![]() The Enduring EconomistAnu Kumar THE UNEXPLORED KEYNES AND OTHER ESSAYS: A SOCIO-ECONOMIC MISCELLANY By Anand Chandavarkar Academic Foundation, New Delhi, 2009, pp. 346, Rs. 995.00 VOLUME XXXIV NUMBER 5 May 2010 This is another book on Keynes and still not another book. It offers fascinating insights by a Keynes buff. This book has several thoughtful pieces on what Keynes wrote, the works on Keynes and also aspects of Keynes’s work that have not been highlighted. It relooks at Keynes’s contribution to different aspects of economics, at how he looked at the field of economics and how his writings can be looked at anew to study present day problems such as issues faced by developing economies. In all, it richly adds to all that we know of Keynes’s life and makes the journey of discovering Keynes a lively, engrossing one.
It also has a review of a fascinating work of crime fiction by the economist and academic Murray Wolfson and the historian and writer Vincent Buranelli called ‘In the long run we are all dead’. As the story unravels, there is an indisposed president and his ambitious vice-president; soon followed by the mysterious death of an admirer, which of course brings up a whole host of suspects, among whom are included a neglected wife, a beautiful mistress, head of the Council of Economic advisers, a Keynesian economist and heading the board of governors of the federal reserve system a monetarist of the Chicago school. The review at the end of this collection makes a fitting coda to the Keynesian miscellany.
This Keynes book follows a few others, especially the well-received trilogy of Robert Skidelsky and Paul Davidson’s work of 2007 but there is always room for more on Keynes, to explore yet another new or neglected facet of Keynes, a many-splendoured genius.

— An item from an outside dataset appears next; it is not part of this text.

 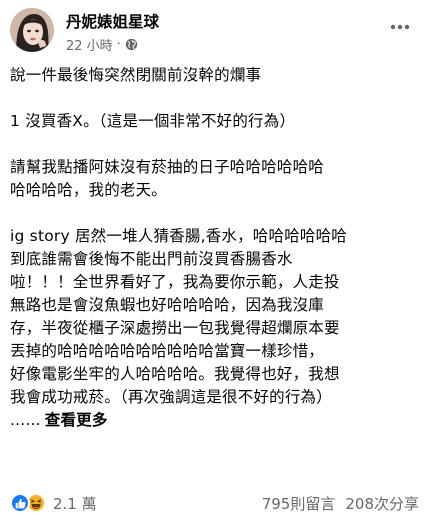 What do you see at coordinates (112, 21) in the screenshot?
I see `page-name: 丹妮婊姐星球` at bounding box center [112, 21].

Besides to date only about a third of Keynes’s papers have been published in the thirty-volume edition of Collected Writings of John
M. Keynes.
Most literature on him has covered the theme of Keynes the philosopher that includes the O’Donnell monograph in 1989, the ninth Keynes seminar (1989) followed by the work by Bateman and Davis (1991), Davis (1994) and then the Backhouse and Bateman in the Cambridge Companion to Keynes (2006).

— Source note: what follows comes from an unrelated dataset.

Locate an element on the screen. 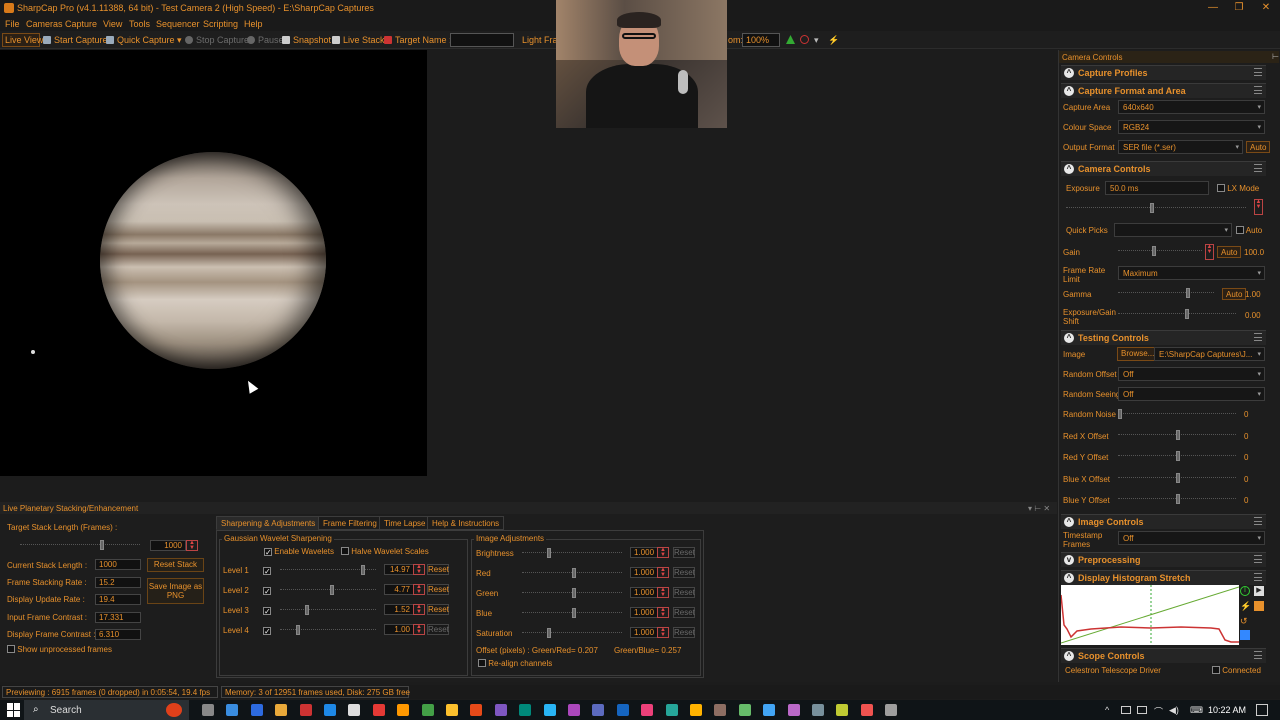 Image resolution: width=1280 pixels, height=720 pixels. section-image-controls: ^ Image Controls is located at coordinates (1164, 522).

Works on Keynes vouch that he started life as a philosopher; philosophy provided the foundation of Keynes’ life and came before economics. As Skidelsky wrote somewhere about Keynes, ‘. . . the philosophy of ends came before the philosophy of means’. Most of these books, Chandavarkar points out, look at Keynes the mature philosopher and his work on probability and expectations.